◆ Required work:
- a) In the Azure Cosmos DB troubleshooting text, which HTTP status code marks rate-limited requests?
- b) For each statement below, decide whether it agrees with the Azure Cosmos DB troubleshooting text. Give yes or no and quote the deciding words. (i) The app should run in a different Azure region from the Azure Cosmos DB account. (ii) For a VM without a public IP address, the Azure SNAT configuration limits how many connections can reach the Azure Cosmos DB endpoint. (iii) CPU utilization should be monitored on nodes running the Azure Cosmos DB client.
- c) Please carry on the Azure Cosmos DB troubleshooting text, starting after its final sentence.

Common issues and workarounds

General suggestions

  • Follow any aka.ms link included in the exception details.
  • Run your app in the same Azure region as your Azure Cosmos DB account, whenever possible.
  • You may run into connectivity/availability issues due to lack of resources on your client machine. We recommend monitoring your CPU utilization on nodes running the Azure Cosmos DB client, and scaling up/out if they're running at high load.

Check the portal metrics

Checking the portal metrics will help determine if it's a client-side issue or if there's an issue with the service. For example, if the metrics contain a high rate of rate-limited requests (HTTP status code 429) which means the request is getting throttled then check the Request rate too large section.

Retry design

See our guide to designing resilient applications with Azure Cosmos DB SDKs for guidance on how to design resilient applications and learn which are the retry semantics of the SDK.


If your app is deployed on Azure Virtual Machines without a public IP address, by default Azure SNAT ports establish connections to any endpoint outside of your VM. The number of connections allowed from the VM to the Azure Cosmos DB endpoint is limited by the Azure SNAT configuration. This situation can lead to connection throttling, connection closure, or the above mentioned Request timeouts.

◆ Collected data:
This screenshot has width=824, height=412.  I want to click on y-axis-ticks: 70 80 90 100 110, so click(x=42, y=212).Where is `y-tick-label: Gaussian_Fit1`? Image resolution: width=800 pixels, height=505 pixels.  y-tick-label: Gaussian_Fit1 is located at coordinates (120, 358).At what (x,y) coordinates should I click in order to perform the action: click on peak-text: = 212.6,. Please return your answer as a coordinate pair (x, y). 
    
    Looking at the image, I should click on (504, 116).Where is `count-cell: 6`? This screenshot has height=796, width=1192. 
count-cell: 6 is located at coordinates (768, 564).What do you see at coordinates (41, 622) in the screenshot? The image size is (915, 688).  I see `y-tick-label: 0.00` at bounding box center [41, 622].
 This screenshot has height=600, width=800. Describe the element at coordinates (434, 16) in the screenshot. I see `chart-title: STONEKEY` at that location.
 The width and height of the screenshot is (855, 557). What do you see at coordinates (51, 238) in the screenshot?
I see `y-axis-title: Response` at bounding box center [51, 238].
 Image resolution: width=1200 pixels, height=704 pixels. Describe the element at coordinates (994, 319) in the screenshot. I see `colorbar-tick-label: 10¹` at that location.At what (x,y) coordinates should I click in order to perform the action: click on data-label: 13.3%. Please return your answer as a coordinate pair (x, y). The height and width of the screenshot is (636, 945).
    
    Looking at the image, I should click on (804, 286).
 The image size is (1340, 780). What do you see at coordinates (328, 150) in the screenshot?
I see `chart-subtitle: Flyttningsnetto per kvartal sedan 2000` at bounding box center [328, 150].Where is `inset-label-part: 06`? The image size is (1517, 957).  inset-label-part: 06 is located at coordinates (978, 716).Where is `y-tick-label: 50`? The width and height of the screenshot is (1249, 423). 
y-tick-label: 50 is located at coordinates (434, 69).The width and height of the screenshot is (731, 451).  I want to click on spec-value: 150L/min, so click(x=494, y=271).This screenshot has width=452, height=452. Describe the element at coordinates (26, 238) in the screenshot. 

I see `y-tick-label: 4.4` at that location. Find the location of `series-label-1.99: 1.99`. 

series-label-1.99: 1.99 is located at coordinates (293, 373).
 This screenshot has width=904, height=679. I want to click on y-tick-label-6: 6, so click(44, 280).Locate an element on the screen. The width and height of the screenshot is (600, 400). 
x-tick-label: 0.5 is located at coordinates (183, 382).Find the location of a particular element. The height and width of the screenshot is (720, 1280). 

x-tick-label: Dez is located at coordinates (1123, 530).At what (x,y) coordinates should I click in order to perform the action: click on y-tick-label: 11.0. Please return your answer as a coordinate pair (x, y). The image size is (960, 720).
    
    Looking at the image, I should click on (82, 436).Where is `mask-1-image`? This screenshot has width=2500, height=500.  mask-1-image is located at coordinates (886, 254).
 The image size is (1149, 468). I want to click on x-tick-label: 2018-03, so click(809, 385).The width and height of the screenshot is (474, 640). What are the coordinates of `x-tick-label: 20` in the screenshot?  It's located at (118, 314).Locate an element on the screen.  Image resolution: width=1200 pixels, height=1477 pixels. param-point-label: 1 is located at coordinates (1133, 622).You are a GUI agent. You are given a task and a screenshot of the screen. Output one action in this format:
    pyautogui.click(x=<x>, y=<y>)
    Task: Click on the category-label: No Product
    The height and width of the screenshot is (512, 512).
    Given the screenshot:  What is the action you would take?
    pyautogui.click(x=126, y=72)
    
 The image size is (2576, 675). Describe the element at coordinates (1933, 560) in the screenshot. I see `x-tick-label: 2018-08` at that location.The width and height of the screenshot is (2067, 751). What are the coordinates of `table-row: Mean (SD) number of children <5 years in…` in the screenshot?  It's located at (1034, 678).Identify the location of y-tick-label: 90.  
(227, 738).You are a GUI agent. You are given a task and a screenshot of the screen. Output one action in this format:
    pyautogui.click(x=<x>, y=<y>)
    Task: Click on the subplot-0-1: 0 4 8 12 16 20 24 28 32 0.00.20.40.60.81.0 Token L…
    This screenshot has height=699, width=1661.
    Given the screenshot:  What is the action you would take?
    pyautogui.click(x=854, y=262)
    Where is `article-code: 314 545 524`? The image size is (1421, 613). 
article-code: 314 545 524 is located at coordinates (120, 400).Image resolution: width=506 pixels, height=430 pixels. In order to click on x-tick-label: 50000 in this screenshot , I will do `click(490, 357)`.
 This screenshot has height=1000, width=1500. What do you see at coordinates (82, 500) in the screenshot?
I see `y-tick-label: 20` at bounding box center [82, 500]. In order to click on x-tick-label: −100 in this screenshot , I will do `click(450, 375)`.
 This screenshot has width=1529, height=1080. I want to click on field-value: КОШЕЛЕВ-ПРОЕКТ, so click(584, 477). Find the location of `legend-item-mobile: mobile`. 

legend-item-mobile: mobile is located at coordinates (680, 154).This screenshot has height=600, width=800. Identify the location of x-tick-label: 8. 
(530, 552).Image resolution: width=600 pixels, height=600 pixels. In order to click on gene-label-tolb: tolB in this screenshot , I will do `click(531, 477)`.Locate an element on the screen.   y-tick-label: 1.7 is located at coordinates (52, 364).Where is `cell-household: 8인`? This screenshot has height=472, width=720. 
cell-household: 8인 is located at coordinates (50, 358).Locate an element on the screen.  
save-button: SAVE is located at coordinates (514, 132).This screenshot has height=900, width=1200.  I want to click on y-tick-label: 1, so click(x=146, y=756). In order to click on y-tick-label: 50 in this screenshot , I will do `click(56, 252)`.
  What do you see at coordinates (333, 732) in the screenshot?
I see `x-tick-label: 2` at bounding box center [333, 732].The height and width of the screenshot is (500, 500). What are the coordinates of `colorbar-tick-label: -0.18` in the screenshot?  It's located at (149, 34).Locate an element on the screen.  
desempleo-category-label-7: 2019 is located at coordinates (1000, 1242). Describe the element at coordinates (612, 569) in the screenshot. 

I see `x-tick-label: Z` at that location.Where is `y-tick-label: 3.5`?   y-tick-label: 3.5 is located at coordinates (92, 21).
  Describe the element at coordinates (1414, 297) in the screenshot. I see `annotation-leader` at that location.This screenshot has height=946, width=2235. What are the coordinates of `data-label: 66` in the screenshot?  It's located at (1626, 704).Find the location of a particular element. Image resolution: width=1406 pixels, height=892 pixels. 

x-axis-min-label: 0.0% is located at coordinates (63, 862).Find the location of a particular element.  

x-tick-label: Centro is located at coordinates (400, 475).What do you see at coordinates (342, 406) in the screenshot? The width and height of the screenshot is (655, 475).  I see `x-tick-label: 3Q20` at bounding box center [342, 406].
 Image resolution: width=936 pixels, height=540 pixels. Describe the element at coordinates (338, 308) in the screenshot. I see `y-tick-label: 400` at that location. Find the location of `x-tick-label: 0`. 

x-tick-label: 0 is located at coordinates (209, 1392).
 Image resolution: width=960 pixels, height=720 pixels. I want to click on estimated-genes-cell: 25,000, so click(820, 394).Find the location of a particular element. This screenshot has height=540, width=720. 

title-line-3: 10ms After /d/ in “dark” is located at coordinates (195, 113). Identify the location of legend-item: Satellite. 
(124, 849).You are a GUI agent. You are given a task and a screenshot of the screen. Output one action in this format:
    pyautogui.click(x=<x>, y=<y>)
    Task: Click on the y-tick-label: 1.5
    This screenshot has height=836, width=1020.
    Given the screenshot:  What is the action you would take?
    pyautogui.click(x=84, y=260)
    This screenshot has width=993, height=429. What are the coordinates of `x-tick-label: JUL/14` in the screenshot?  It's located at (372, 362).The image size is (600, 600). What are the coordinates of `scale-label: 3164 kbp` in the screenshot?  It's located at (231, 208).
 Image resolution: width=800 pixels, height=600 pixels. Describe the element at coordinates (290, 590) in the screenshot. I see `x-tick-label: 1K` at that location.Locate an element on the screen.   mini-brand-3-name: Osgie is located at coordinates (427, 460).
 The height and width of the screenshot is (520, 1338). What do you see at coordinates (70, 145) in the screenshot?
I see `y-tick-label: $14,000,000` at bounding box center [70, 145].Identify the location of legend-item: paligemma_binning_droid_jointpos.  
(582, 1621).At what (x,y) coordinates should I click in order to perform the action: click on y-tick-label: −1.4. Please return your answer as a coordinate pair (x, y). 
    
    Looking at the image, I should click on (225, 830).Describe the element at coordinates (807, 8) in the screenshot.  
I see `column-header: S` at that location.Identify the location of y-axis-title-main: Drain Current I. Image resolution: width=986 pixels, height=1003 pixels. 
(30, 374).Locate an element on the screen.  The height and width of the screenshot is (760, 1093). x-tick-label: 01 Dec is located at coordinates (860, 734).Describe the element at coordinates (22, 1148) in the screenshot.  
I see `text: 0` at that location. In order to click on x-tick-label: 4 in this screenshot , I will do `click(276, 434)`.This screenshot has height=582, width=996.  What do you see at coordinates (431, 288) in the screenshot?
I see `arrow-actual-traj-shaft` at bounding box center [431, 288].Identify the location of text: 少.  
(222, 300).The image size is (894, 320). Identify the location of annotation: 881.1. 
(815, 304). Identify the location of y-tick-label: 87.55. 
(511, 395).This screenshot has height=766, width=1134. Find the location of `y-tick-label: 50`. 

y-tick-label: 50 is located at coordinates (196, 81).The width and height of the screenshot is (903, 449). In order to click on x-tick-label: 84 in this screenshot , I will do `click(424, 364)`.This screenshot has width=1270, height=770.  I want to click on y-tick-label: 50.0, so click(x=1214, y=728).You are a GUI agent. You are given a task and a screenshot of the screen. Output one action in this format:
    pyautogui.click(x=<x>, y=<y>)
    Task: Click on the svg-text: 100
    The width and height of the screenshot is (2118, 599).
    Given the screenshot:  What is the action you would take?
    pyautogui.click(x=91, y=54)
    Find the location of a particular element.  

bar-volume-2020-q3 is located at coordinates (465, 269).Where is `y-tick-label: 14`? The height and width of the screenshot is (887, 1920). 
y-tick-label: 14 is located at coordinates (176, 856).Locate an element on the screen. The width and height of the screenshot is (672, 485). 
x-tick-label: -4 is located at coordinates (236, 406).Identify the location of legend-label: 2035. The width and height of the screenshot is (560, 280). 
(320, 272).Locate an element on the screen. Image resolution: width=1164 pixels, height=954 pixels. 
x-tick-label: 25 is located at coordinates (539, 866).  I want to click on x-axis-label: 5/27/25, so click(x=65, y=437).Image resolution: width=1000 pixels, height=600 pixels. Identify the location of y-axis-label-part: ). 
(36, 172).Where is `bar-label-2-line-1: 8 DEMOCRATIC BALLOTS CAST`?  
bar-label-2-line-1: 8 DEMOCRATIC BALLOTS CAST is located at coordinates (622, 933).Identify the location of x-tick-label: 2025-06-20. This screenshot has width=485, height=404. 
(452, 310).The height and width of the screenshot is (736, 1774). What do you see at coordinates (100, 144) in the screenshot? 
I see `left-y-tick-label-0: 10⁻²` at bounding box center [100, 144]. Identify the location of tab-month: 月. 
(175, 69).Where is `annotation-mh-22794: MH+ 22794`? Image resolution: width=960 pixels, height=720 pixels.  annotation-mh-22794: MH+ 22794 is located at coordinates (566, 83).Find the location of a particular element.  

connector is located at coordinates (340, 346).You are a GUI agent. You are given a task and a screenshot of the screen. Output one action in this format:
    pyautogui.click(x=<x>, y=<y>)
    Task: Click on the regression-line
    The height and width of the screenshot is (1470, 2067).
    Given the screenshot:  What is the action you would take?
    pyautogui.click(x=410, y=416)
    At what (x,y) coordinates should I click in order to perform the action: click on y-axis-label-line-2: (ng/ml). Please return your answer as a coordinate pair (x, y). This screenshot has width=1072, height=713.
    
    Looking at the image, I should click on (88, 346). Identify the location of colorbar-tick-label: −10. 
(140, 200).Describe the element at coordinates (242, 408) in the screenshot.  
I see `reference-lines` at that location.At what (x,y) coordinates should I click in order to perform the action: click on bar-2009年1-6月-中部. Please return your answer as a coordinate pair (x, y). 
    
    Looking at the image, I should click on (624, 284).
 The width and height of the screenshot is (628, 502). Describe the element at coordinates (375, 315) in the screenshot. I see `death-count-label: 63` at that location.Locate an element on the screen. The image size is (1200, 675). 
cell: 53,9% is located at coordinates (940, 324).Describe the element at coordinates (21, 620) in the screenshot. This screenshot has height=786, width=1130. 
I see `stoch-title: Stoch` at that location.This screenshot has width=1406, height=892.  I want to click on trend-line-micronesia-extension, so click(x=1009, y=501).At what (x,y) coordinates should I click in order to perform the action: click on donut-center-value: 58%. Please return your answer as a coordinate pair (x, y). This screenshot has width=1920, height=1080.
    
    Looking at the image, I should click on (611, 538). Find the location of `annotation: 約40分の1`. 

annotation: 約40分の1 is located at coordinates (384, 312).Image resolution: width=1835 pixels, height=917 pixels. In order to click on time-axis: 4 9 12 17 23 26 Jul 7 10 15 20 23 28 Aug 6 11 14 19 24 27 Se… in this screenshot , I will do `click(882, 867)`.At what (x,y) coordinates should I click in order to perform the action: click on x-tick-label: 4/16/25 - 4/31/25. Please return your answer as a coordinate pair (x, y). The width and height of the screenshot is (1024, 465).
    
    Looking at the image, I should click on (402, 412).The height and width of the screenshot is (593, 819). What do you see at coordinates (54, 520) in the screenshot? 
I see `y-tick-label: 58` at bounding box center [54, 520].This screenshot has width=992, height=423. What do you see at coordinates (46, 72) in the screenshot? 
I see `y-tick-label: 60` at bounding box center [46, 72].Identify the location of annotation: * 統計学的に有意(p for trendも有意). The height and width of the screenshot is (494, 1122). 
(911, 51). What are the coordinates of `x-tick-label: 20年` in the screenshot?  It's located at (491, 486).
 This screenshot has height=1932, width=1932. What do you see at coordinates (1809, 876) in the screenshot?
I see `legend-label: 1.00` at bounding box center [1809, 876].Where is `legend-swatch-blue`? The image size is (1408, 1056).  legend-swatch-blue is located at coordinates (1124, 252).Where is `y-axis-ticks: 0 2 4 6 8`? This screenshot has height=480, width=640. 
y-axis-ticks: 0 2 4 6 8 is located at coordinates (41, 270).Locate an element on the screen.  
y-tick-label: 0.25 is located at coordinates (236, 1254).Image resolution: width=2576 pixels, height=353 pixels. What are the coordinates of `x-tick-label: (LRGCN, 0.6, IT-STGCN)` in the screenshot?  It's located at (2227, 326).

◆ Results of the exercise:
- a) HTTP status code 429.

- b)
(i) No: "Run your app in the same Azure region as your Azure Cosmos DB account, whenever possible."
(ii) Yes: "The number of connections allowed from the VM to the Azure Cosmos DB endpoint is limited by the Azure SNAT configuration."
(iii) Yes: "We recommend monitoring your CPU utilization on nodes running the Azure Cosmos DB client"

- c)
Azure SNAT ports are used only when your VM has a private IP address is connecting to a public IP address. There are two workarounds to avoid Azure SNAT limitation (provided you already are using a single client instance across the entire application):

  • Add your Azure Cosmos DB service endpoint to the subnet of your Azure Virtual Machines virtual network. For more information, see Azure Virtual Network service endpoints.

    When the service endpoint is enabled, the requests are no longer sent from a public IP to Azure Cosmos DB. Instead, the virtual network and subnet identity are sent. This change might result in firewall drops if only public IPs are allowed. If you use a firewall, when you enable the service endpoint, add a subnet to the firewall by using Virtual Network ACLs.

  • Assign a public IP to your Azure VM.

High network latency

See our latency troubleshooting guide for details on latency troubleshooting.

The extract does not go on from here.